[[ Material for this task, beginning ]]

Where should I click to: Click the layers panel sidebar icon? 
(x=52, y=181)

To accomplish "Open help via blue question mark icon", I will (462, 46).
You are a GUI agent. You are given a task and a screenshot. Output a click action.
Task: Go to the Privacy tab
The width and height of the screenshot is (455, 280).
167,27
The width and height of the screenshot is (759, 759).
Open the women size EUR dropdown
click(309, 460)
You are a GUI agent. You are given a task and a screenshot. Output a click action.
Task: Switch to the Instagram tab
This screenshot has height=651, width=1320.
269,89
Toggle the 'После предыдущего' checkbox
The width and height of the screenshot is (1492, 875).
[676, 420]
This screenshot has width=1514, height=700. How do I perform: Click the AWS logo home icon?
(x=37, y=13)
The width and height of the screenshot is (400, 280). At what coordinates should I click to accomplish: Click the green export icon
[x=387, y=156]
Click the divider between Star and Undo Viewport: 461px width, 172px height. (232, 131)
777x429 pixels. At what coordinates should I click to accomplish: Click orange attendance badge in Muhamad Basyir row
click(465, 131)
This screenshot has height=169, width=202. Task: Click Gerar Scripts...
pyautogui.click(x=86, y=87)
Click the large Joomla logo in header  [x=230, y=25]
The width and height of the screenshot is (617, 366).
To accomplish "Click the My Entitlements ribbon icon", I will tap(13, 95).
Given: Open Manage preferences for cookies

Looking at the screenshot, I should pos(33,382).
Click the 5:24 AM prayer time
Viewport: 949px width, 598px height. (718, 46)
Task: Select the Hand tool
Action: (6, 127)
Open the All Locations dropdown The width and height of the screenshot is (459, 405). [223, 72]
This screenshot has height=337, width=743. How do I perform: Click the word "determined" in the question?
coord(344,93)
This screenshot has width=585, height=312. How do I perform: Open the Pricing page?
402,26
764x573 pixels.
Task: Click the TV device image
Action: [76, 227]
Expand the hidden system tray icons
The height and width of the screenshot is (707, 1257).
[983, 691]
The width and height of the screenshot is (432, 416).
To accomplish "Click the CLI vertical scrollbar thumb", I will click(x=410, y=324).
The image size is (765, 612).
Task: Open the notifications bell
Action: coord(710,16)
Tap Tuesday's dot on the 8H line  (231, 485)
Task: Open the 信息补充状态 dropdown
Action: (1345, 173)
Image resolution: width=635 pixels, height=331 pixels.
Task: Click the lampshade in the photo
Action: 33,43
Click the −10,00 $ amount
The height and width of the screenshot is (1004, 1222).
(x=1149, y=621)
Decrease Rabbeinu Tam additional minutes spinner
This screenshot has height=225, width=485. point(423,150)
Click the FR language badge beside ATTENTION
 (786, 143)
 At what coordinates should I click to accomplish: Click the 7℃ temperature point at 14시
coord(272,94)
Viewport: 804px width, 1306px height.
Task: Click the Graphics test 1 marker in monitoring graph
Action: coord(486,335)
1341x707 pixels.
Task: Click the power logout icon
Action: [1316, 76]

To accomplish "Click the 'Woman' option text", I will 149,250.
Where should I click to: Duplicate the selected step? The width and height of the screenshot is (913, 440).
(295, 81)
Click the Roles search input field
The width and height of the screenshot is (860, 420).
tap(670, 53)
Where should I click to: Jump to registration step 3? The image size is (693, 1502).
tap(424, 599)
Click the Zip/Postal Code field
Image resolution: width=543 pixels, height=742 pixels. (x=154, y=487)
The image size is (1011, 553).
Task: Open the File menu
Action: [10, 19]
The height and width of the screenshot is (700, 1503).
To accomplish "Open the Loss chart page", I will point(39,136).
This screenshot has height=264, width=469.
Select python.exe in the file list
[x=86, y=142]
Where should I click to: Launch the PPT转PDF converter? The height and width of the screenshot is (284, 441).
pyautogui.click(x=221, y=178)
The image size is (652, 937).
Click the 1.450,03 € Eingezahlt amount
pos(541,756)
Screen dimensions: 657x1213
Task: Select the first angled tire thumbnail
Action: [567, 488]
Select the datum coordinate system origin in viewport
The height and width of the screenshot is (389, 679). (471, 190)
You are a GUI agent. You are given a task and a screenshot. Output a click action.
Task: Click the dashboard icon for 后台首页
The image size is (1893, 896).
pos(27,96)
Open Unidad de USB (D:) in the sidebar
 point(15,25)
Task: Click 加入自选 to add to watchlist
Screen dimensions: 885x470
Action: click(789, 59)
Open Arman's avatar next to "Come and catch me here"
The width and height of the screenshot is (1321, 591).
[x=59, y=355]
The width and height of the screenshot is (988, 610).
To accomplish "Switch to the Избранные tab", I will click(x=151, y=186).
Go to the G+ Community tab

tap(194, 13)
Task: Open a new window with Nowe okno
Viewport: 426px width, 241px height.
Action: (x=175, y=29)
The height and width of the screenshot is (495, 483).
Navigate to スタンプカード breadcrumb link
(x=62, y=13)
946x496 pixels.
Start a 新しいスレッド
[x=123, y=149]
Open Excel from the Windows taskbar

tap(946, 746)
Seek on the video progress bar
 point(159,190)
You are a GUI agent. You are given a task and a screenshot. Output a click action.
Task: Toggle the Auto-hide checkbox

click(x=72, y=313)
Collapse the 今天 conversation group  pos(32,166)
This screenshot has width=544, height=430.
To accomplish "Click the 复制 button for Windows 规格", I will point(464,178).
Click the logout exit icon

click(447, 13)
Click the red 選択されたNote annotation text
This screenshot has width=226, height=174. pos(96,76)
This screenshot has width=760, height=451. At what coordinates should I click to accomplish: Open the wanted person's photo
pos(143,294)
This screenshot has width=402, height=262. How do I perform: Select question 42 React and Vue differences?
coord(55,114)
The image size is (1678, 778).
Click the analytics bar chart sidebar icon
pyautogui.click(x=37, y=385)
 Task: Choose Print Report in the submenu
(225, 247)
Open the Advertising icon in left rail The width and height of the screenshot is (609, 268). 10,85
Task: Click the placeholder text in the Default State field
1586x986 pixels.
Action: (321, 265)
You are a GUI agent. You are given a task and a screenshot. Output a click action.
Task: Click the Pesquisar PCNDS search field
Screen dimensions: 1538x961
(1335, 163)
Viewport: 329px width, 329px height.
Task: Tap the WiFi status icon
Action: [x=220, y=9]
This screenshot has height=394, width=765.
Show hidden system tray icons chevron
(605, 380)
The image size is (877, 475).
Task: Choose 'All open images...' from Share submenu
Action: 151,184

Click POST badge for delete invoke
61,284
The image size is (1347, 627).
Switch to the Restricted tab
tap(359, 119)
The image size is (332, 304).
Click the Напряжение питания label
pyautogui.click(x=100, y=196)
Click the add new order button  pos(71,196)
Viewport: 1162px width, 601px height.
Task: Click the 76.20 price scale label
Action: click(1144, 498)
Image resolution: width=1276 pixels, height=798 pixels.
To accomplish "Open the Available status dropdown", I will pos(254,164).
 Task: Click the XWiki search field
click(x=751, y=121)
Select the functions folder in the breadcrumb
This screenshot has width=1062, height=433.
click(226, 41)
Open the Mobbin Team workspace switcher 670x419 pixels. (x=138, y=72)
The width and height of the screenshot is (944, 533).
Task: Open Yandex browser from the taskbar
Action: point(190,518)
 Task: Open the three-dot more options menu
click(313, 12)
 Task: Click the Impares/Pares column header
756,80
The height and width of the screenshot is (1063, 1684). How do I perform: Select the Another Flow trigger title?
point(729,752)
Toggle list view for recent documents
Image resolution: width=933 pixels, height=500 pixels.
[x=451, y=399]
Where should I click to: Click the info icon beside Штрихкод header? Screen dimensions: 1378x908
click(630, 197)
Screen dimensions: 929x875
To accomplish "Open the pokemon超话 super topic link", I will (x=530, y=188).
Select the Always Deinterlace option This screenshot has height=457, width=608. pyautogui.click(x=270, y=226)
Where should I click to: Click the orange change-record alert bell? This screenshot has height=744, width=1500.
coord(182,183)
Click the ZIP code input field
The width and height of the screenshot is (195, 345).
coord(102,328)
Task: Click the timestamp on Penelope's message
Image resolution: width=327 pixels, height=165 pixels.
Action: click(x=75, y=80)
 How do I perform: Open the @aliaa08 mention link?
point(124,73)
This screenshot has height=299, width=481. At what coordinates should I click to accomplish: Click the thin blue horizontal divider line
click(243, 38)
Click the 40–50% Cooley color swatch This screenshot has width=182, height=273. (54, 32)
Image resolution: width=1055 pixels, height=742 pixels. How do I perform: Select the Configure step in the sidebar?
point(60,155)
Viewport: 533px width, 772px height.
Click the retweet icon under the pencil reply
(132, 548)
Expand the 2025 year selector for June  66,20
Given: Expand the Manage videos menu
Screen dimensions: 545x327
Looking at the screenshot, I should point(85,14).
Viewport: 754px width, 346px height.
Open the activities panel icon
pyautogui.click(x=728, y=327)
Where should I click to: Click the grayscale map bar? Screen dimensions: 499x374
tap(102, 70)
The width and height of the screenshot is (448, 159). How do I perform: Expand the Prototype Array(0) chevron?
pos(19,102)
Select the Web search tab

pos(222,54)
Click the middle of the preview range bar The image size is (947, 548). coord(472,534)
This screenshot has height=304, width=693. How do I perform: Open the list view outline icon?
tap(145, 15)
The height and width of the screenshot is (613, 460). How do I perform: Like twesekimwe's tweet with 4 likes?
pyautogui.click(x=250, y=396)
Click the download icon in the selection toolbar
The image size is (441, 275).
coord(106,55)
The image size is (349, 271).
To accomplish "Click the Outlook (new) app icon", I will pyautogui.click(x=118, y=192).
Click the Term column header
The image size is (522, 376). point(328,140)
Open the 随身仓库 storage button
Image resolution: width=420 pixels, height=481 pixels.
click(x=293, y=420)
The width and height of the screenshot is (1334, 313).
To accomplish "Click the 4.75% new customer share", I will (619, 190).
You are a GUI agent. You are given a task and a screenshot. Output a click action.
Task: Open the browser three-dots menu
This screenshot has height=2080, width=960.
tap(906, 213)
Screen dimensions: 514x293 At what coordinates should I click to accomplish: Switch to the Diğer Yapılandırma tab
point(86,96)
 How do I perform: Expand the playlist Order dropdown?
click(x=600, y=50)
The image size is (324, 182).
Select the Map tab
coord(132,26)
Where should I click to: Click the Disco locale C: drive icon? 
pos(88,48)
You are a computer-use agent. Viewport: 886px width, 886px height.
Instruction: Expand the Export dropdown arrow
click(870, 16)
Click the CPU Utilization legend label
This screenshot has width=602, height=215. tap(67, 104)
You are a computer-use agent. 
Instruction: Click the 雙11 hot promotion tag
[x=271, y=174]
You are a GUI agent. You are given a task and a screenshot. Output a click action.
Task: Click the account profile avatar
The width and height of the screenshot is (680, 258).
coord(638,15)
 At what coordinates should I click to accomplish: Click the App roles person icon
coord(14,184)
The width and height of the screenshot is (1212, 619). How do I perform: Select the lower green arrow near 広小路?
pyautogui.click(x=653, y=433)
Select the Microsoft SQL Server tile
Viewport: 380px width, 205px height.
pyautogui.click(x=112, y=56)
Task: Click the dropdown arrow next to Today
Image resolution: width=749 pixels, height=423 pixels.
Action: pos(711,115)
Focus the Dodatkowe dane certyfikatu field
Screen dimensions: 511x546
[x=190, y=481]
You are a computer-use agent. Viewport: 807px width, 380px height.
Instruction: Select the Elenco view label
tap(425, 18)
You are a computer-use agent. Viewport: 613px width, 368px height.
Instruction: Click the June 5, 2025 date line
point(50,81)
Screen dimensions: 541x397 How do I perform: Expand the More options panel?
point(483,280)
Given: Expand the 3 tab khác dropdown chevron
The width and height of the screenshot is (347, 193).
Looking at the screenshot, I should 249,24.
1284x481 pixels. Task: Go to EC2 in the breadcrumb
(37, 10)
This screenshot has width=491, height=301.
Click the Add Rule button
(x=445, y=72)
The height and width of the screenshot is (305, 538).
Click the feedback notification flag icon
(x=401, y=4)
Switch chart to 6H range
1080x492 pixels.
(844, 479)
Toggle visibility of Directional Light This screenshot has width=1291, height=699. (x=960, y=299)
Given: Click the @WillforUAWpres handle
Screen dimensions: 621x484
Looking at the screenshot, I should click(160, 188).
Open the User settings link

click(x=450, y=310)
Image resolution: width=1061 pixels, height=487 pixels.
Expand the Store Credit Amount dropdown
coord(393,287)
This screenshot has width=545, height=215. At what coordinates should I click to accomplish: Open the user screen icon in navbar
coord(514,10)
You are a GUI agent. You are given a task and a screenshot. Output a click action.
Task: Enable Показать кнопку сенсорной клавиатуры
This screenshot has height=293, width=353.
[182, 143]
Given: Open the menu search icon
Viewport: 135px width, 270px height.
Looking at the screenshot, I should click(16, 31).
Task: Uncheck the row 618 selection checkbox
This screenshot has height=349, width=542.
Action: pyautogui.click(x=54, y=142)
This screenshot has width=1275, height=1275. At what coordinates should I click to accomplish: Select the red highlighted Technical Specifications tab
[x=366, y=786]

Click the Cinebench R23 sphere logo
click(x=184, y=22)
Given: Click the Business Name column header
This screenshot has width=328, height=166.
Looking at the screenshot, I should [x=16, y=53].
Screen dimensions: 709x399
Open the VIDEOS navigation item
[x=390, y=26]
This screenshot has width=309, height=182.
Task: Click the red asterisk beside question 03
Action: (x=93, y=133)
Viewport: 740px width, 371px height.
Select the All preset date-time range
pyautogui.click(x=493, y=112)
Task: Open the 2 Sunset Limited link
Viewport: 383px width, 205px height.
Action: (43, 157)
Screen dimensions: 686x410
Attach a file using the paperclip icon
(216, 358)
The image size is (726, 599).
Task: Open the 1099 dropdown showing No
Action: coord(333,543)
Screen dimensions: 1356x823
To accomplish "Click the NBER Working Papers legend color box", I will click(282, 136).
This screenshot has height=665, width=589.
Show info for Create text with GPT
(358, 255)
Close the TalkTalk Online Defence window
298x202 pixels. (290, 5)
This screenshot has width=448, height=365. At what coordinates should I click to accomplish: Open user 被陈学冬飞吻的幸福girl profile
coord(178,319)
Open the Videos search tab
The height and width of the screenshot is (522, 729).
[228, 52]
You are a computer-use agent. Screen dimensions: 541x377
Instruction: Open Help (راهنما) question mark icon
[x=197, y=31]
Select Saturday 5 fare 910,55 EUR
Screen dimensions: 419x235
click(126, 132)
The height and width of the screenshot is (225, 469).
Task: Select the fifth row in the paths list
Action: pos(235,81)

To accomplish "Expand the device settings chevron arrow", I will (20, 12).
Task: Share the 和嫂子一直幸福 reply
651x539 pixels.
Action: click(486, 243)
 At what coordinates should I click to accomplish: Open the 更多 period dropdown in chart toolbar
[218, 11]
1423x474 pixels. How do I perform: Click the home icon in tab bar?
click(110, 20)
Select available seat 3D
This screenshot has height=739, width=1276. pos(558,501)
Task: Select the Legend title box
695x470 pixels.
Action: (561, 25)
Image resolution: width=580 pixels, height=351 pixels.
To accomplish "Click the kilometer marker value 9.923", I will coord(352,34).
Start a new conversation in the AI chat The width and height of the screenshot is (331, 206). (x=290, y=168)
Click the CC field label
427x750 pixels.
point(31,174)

[[ Material for this task, end ]]

**Assigned task:**
Every line from the line containing "This screenshot has width=760, height=451." through the line containing "Task: Click the placeholder" in the records above must be retyped exactly. Leave out the rest.

**Response area:**
This screenshot has width=760, height=451. At what coordinates should I click to accomplish: Open the wanted person's photo
pos(143,294)
This screenshot has width=402, height=262. How do I perform: Select question 42 React and Vue differences?
coord(55,114)
The image size is (1678, 778).
Click the analytics bar chart sidebar icon
pyautogui.click(x=37, y=385)
 Task: Choose Print Report in the submenu
(225, 247)
Open the Advertising icon in left rail The width and height of the screenshot is (609, 268). 10,85
Task: Click the placeholder text in the Default State field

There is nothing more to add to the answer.